Conmemoran a Rosario Castellanos

Conmemoran a Rosario Castellanos

Con motivo de conmemorar un año más del Día Internacional de la Mujer Trabajadora, así como también un recordatorio de la vida y obra de la escritora Rosario Castellanos, la promotora cultural Marisa Trejo Sirvent dictó la ponencia magistral “Rosario Castellanos”.

El evento tuvo lugar en el Museo Regional del Centro INAH Chiapas, a las 11:00 de la mañana del 9 de marzo. En representación de la directora de dicho recinto cultural, Fanny López Jiménez, Leopoldo Robles dio la bienvenida tanto a la expositora como a la concurrencia —como invitados especiales figuraron estudiantes de la Universidad de Ciencias y Artes de Chiapas (Unicach)—.

Trejo Sirvent recordó a la Rosario Castellanos multifacética que el pueblo chiapaneco conoce: poeta, novelista, ensayista, periodista, hija acomodada de Comitán de Domínguez, esposa de Ricardo Guerra y madre de Gabriel.

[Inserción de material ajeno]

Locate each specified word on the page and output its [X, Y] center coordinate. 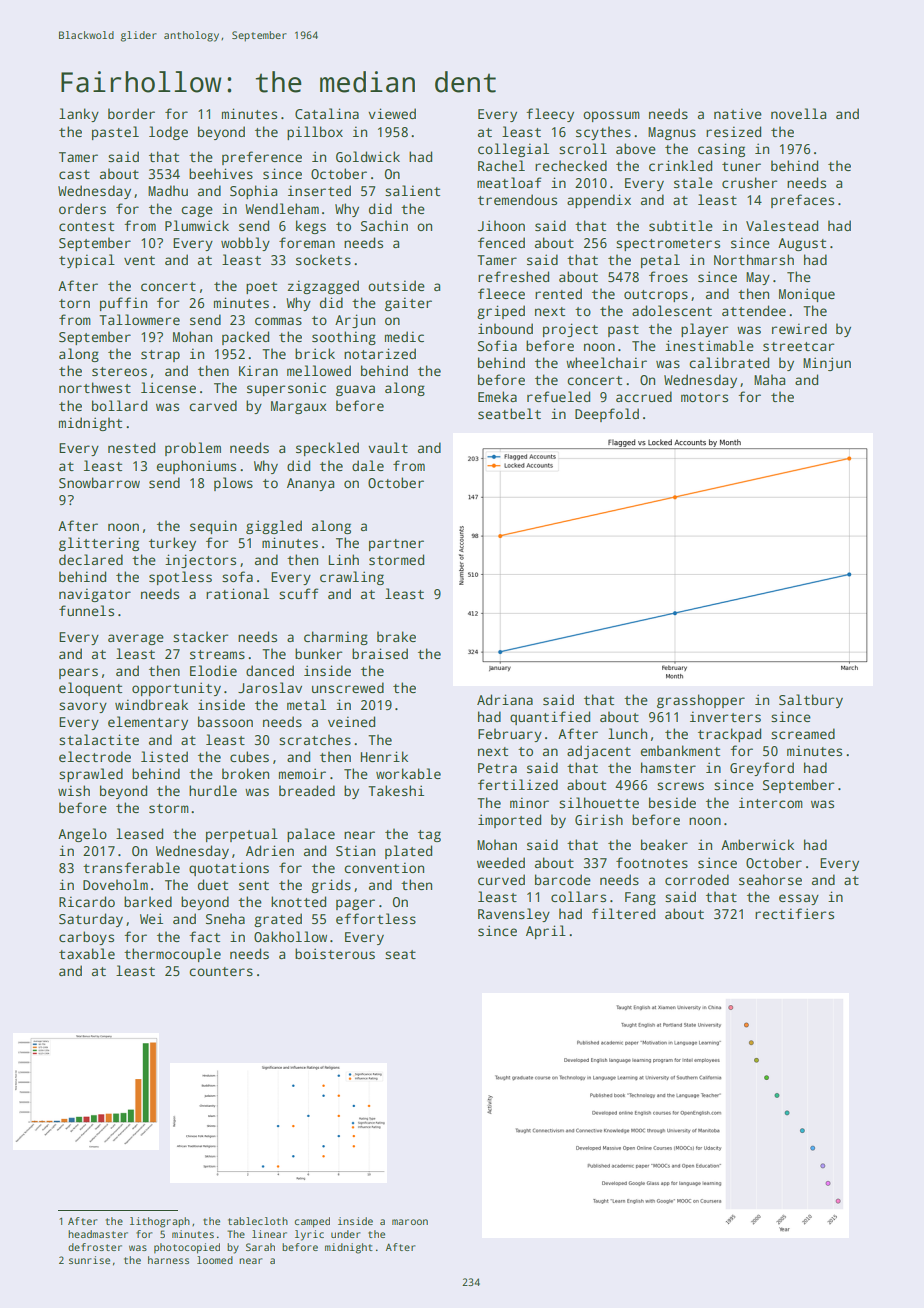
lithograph [160, 1222]
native [738, 113]
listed [164, 756]
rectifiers [794, 913]
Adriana [505, 699]
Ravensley [514, 915]
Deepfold [607, 415]
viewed [392, 113]
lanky [79, 115]
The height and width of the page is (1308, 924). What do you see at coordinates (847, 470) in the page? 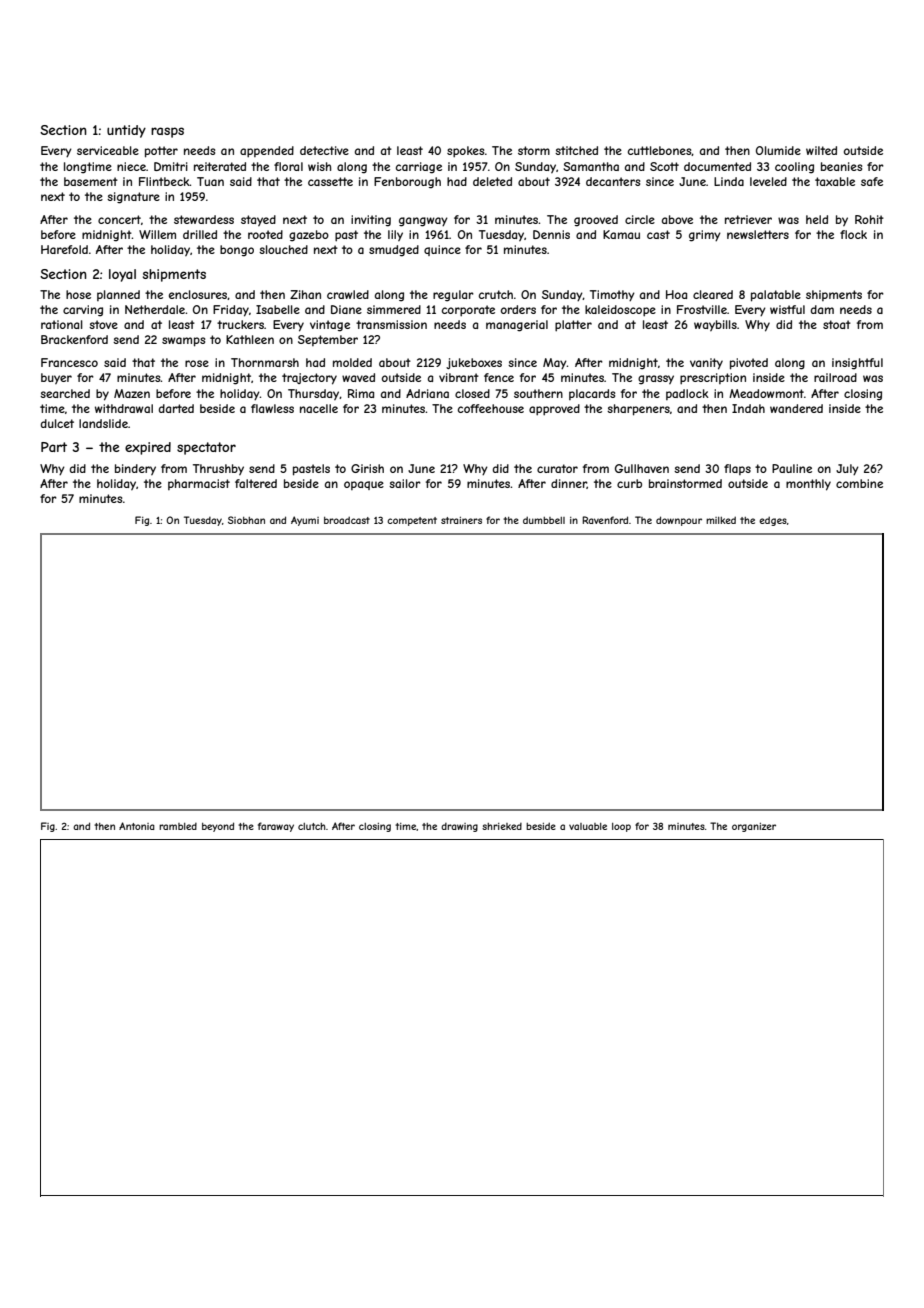
I see `July` at bounding box center [847, 470].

Hija de Adriana Figueroa (una ama de casa tradicional) y César Castellanos (hacendado), Rosario fue una niña muy cuidada por sus padres como consecuencia de que su hermano perdiera la vida durante su tierna infancia, dejando a la poeta con el peso de ser casi hija única.

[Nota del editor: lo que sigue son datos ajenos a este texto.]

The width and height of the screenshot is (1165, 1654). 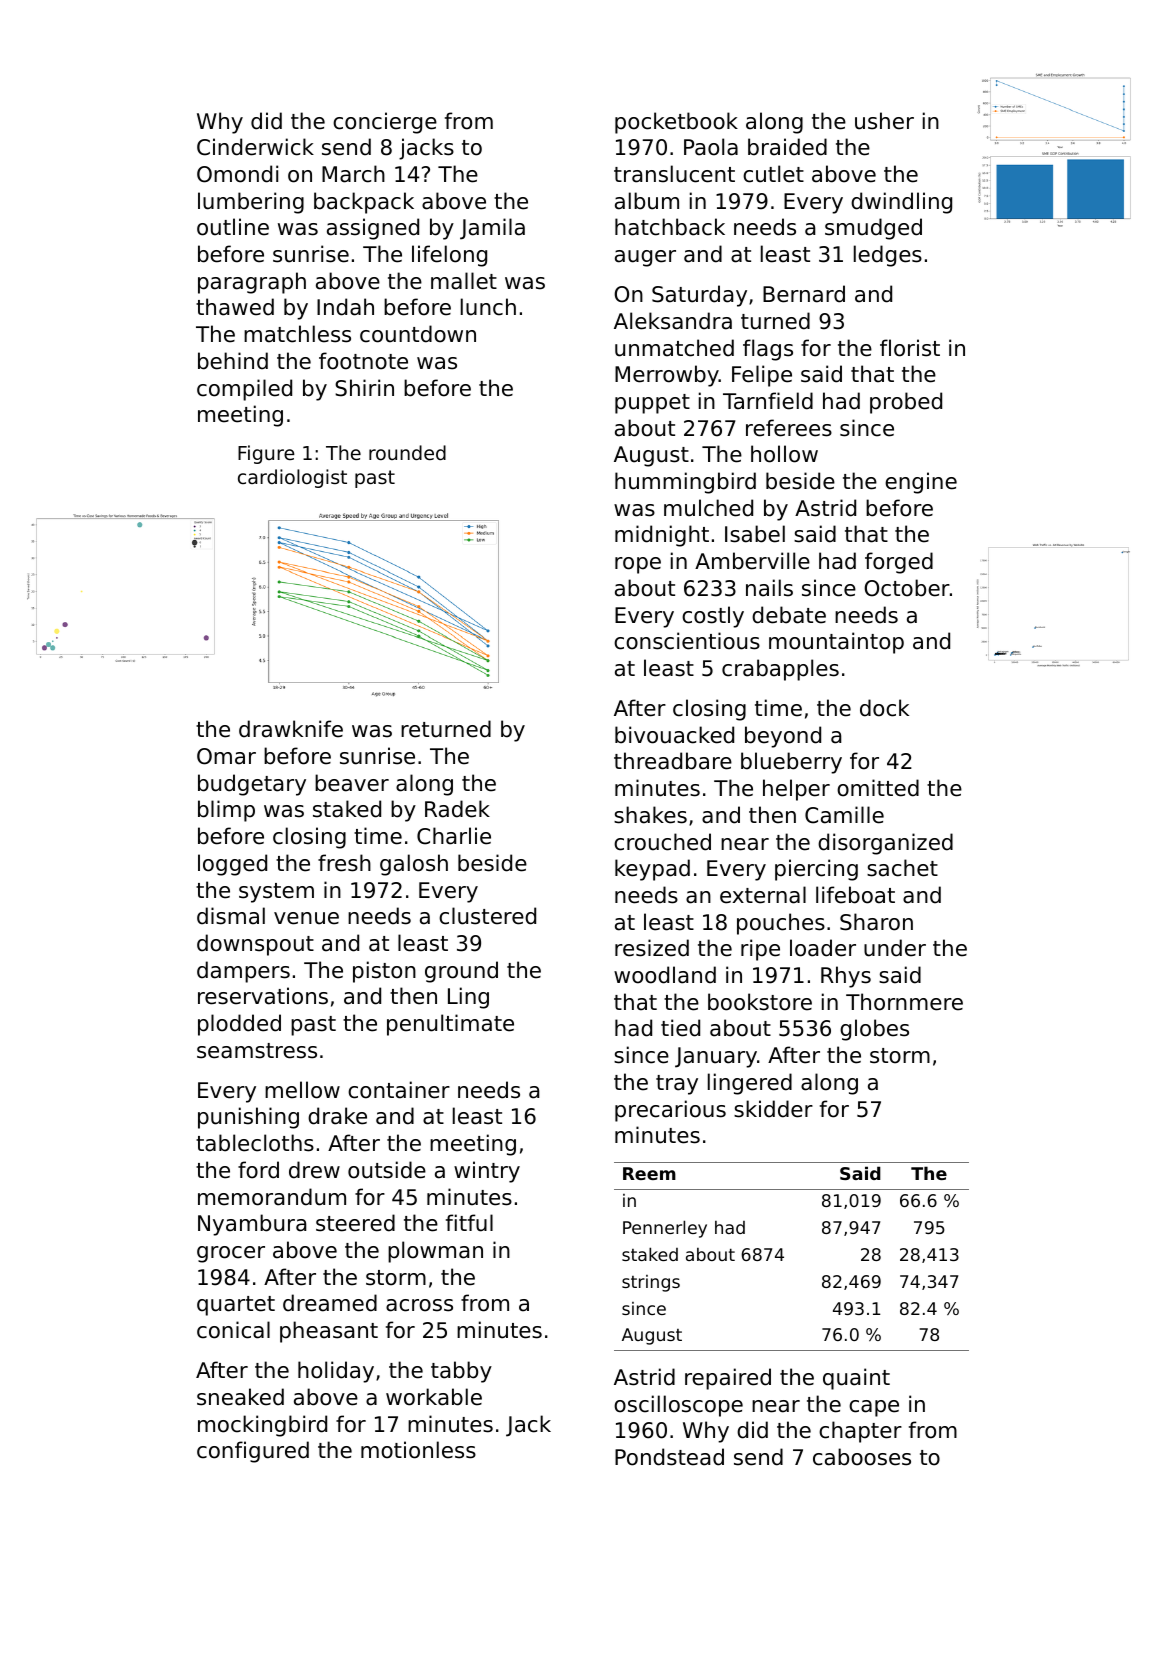 I want to click on grocer, so click(x=231, y=1254).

Aunque nacida en el Distrito Federal, hoy Ciudad de México, vivió desde sus primeros días en Comitán y no volvió a la capital del país hasta entrada la adolescencia, cuando se fue acompañada de sus padres para estudiar allá.

Durante sus años escolares forja amistades como las de su eterna amiga Dolores Castro Varela, Jaime Sabines, a quien conocía desde niño por la cercanía de sus respectivas familias (ambas chiapanecas), Augusto Monterroso, Emilio Carballido y Luis Villoro, entre otros, con quienes fueron conocidos como la generación de los mascarones.

Siendo alumna de los ateneístas, pudo a su regreso al estado ser parte del Ateneo de Ciencias y Artes de Chiapas, en indistintos proyectos culturales e instituciones como el entonces Instituto de Ciencias y Artes de Chiapas (ICACH), hoy Unicach.

Además de ejercer durante toda su vida como escritora en distintos géneros literarios, a la vez que como promotora cultural, Rosario también fue diplomática, puesto en el que se encontraba cuando murió en Tel Aviv, Israel, según la versión oficial, por un accidente con una lámpara que la electrocutó.